Oklahoma City had stolen the momentum and looked certain to force a decisive second extension, but Wembanyama pulled up without hesitation and buried it.

It was the kind of shot that quietly defines a career. Fearless, unhesitating, from well beyond the arc. He played all 49 minutes of the contest, the most he has ever spent on a basketball court, and never looked like a player running out of answers.

He looked like a player still figuring out how good he is.

Where Wembanyama stands in NBA playoff history after Game 1

His 41-point, 24-rebound performance is the seventh 40-20 game in Conference Finals history, placing him in the company of Wilt Chamberlain, Kareem Abdul-Jabbar, Charles Barkley, Moses Malone, Elgin Baylor and Shaquille O’Neal.

He also became only the second player, after Chamberlain, to record 40 or more points and 20 or more rebounds in his Conference Finals debut.

That context matters. Chamberlain is the most statistically dominant player in NBA history, and Wembanyama is now the only other player to share that particular milestone with him in a Conference Finals setting.

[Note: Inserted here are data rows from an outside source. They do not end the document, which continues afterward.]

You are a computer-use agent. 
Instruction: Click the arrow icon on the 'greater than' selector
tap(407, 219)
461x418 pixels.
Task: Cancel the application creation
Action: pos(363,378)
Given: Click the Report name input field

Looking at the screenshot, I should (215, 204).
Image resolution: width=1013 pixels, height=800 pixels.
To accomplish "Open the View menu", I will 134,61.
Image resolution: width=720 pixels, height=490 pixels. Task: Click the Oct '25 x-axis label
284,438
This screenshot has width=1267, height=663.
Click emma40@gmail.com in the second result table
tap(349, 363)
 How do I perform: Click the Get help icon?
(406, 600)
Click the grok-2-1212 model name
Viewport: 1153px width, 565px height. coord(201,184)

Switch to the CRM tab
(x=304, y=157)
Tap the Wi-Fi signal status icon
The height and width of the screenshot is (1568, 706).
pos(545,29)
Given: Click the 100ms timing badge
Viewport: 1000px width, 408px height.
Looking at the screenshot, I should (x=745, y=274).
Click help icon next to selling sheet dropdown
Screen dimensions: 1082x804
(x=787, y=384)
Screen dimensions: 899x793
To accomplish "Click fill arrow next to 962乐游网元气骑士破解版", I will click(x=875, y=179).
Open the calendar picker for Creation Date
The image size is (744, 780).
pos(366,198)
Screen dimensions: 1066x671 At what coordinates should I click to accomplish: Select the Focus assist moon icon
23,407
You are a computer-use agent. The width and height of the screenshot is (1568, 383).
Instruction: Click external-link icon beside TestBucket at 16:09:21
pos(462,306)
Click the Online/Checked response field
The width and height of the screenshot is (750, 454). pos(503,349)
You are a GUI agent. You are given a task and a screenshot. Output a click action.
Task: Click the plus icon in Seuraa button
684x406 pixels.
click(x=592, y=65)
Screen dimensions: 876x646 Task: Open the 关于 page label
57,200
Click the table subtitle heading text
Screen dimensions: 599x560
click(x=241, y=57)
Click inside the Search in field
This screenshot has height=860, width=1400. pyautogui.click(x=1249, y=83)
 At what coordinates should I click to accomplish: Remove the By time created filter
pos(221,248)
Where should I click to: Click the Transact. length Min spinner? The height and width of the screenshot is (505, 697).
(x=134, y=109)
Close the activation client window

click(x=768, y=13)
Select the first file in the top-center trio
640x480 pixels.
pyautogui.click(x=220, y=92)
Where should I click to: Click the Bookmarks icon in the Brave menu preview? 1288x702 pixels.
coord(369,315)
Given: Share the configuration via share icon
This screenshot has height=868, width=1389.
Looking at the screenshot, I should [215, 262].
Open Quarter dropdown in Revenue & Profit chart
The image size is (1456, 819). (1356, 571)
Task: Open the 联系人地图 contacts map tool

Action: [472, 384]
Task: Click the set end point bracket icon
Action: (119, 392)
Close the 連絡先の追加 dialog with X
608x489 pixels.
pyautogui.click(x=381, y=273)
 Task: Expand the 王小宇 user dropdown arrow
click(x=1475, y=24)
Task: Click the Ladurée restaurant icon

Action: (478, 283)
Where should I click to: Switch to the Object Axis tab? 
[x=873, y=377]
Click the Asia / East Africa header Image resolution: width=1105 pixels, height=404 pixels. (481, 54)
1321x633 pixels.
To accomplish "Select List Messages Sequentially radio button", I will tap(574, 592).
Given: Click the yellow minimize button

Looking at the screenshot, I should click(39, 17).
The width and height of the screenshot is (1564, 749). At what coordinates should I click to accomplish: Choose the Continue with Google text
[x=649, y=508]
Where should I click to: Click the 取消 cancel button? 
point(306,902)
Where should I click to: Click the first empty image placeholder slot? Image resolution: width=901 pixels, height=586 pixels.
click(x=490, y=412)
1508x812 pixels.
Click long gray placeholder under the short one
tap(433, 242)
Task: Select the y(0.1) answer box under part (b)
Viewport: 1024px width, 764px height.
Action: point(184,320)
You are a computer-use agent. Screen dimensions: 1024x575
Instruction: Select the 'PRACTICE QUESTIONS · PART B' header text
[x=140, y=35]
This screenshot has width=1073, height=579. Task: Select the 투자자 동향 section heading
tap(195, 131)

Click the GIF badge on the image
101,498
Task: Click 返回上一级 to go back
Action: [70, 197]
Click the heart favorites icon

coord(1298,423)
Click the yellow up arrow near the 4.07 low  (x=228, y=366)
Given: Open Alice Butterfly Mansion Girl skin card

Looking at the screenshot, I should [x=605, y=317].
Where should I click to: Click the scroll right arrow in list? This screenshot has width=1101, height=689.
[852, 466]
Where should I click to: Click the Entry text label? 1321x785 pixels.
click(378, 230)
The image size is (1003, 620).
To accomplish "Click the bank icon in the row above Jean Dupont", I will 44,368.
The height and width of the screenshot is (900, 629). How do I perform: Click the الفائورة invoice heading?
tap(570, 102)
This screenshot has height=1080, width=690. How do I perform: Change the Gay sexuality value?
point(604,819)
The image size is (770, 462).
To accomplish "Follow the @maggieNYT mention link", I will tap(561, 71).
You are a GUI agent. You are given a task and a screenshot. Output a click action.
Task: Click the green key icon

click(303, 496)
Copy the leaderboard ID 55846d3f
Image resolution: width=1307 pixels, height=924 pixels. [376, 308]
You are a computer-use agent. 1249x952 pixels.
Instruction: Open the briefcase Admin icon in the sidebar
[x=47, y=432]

He also added three blocks, because apparently 41 and 24 alone was not enough of a statement.

Dylan Harper was the co-star on a night that could have been a one-man show. The rookie guard finished with 24 points, 11 rebounds, 6 assists and 7 steals, a line that may rank among the most complete individual performances in postseason history.

San Antonio stole home-court advantage from the defending champions, and they did it with two young players who look like they have barely scratched the surface.

Game 2 between the Spurs and Thunder takes place in Oklahoma City, where the partisan home crowd will be desperate to help the defending champions respond.

The Thunder have the talent and the experience to bounce back, having won 62 games through the regular season, but they will need to find a defensive answer for Wembanyama that nobody in this postseason has produced yet.